* _HOW TO COMPLETE THIS TASK_
Please repeat, exactly as they stand, the line containing "Click the Write About You label" and the lines after it through the final line of the listing below, minus pictures.

* _DATA FOR REVIEW_

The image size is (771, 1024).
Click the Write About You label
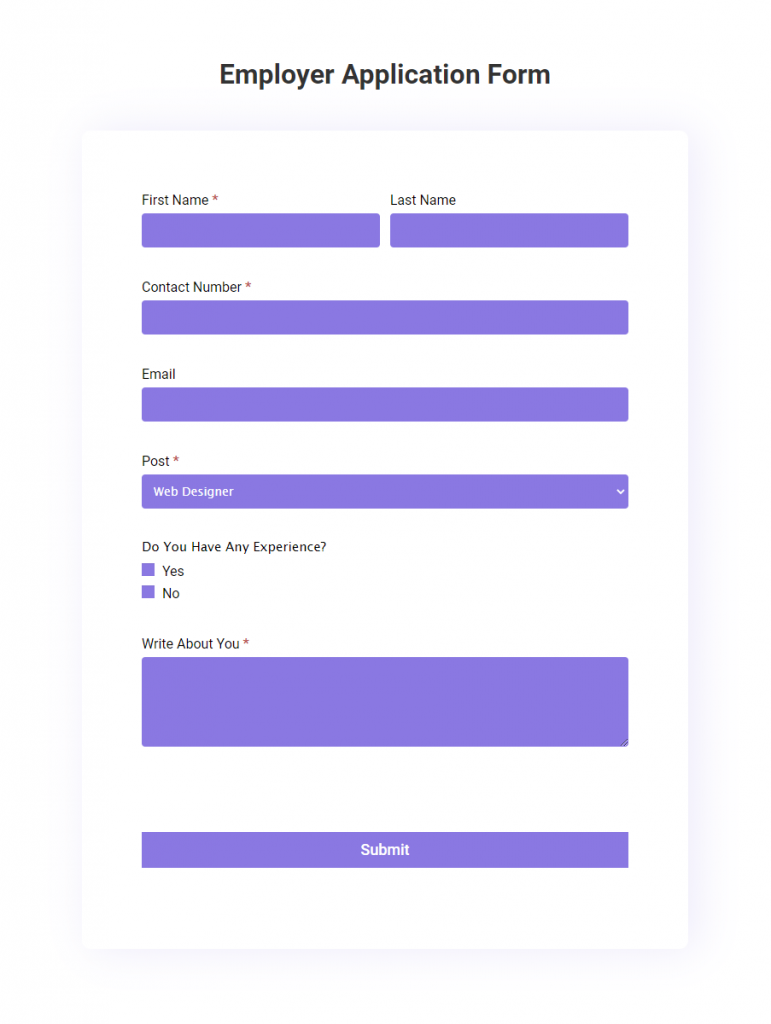tap(188, 643)
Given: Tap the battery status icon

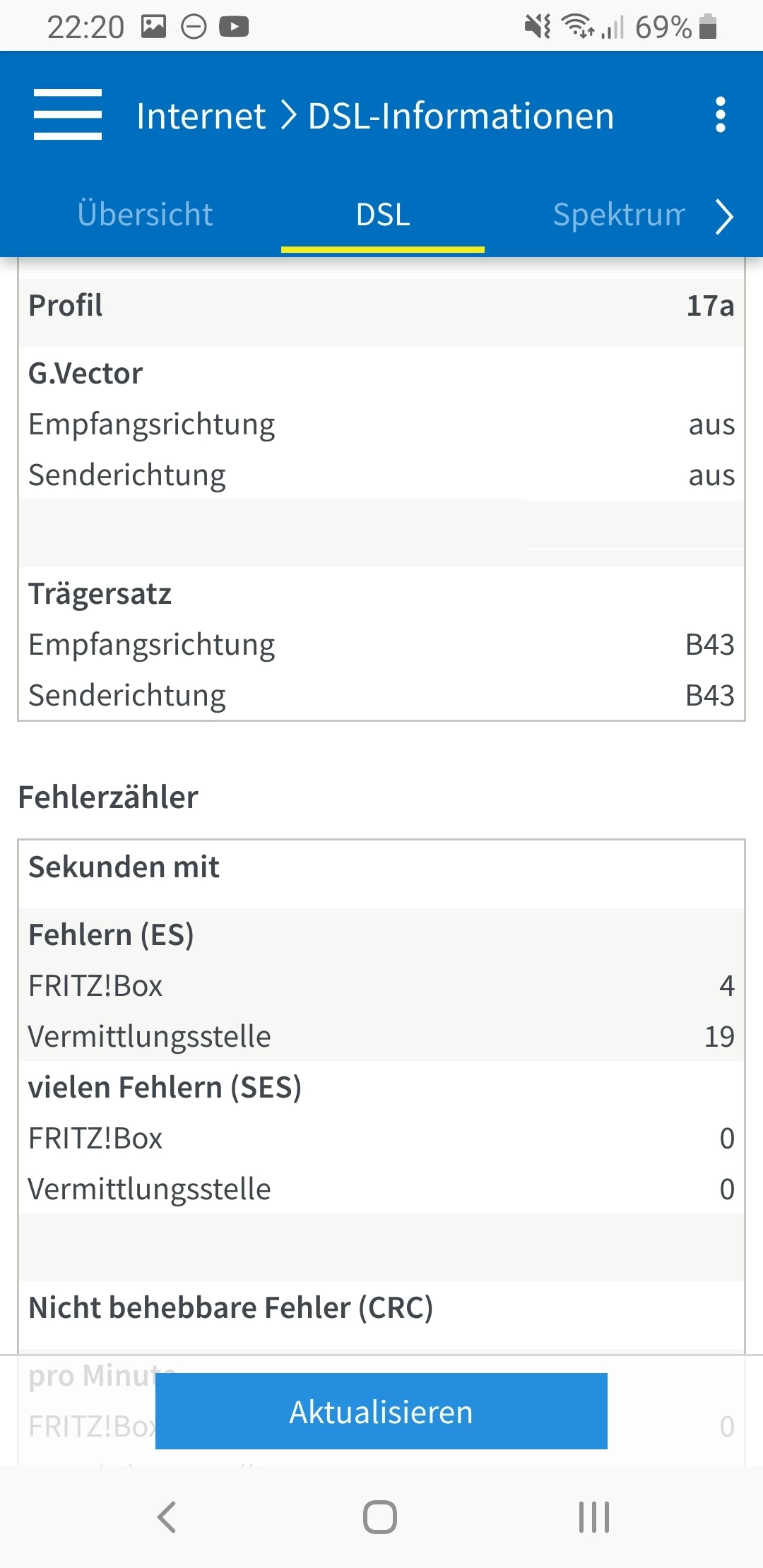Looking at the screenshot, I should 708,27.
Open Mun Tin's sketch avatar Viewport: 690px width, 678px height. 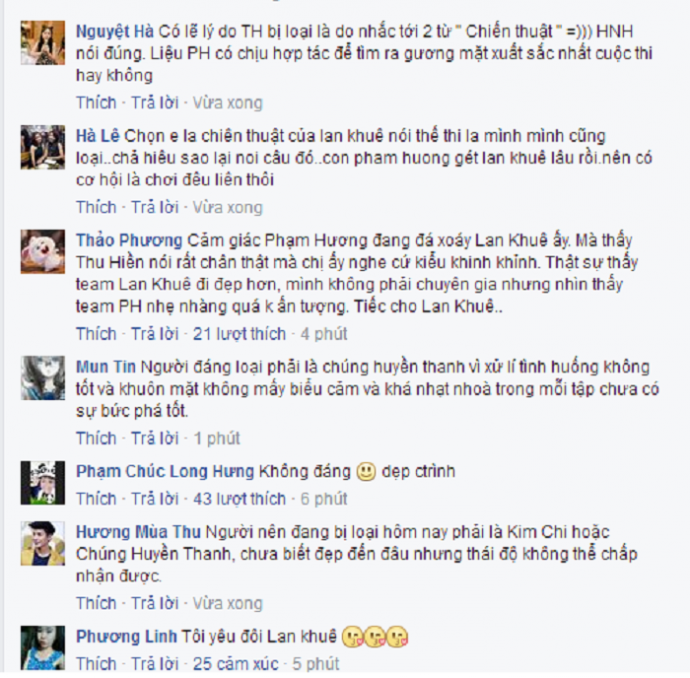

* _SOLUTION FOR THIS PROBLEM_
Click the Write About You label
tap(188, 643)
Given: Tap the battery status icon

Looking at the screenshot, I should 708,27.
Open Mun Tin's sketch avatar Viewport: 690px width, 678px height. 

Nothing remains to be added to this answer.